One afternoon in the summer of ’71, he got a call. He was asked to meet a man named Ed Warren. They agreed to talk at a motel near the Providence Airport. Ed Warren placed a microphone on the table between them then asked DeMotte if he knew of any women-chasing from the Kennedy boys. DeMotte said he wanted to help the upcoming Republican campaign. He mentioned women who’d been involved with the Kennedy entourage. And that he knew about their drinking habits, particularly those of Jack’s press secretary, Pierre Salinger.

They wrapped up the conversation. Warren put away the tape recorder and thanked DeMotte for his time. They talked one more time. But that was the end of it. DeMotte didn’t know the whole story: that he’d been talking to a spy for President Richard Nixon. Ed Warren was actually E. Howard Hunt, an ex–CIA man with a fresh, new assignment on Nixon’s Special Investigations Unit. The White House was looking for a source who could provide access to the Kennedy family.

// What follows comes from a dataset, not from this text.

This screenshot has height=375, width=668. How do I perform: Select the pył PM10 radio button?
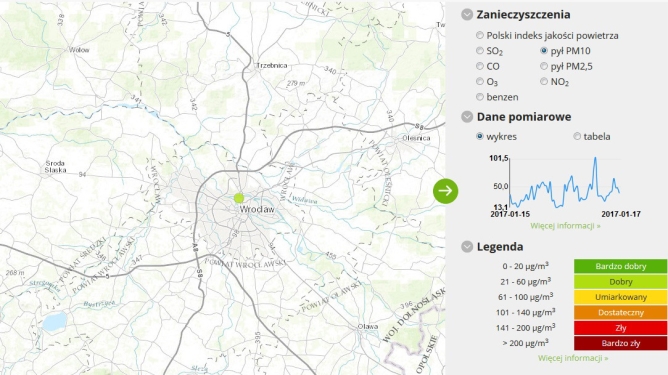pyautogui.click(x=544, y=51)
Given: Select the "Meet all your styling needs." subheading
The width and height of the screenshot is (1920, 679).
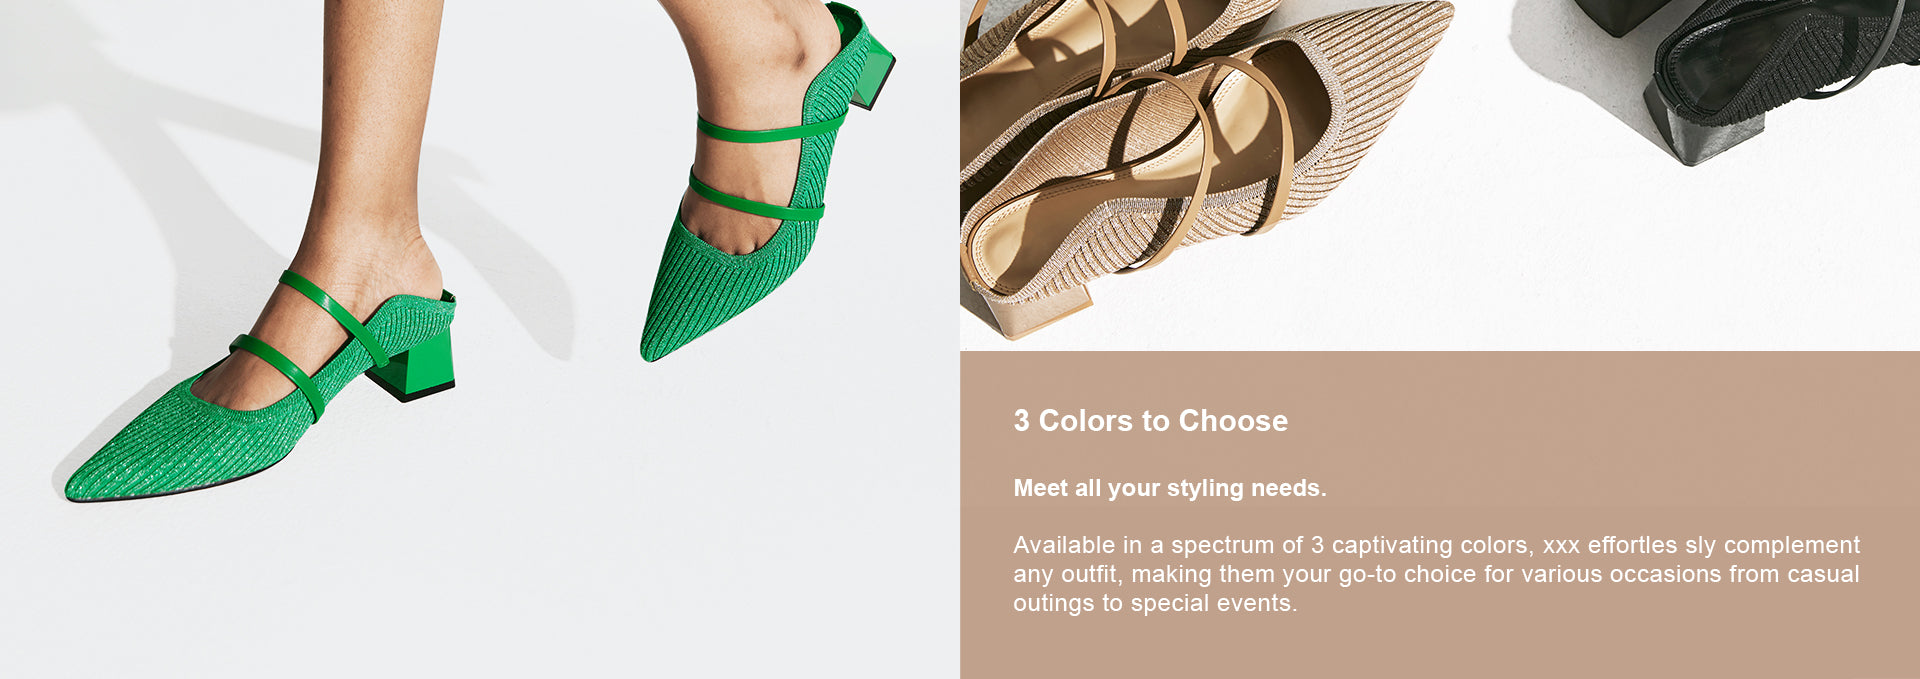Looking at the screenshot, I should pyautogui.click(x=1169, y=488).
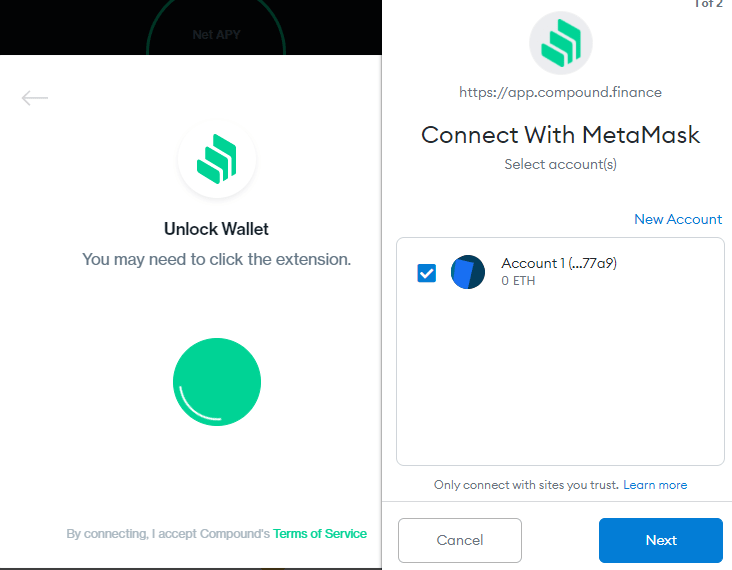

Someone who’d been stationed in Hyannis Port seemed like he’d be perfect to kick up some dirt on Ted in particular.

But after their conversations, Hunt decided DeMotte wasn’t their guy.

“I felt that he was a nonsource,” Hunt said in the 1973 hearings investigating the CIA’s involvement in Watergate, “and that his previous self-advertisement as being a repository of hard information on the Kennedy camp was valueless, that he had oversold himself.” They’d have to keep looking.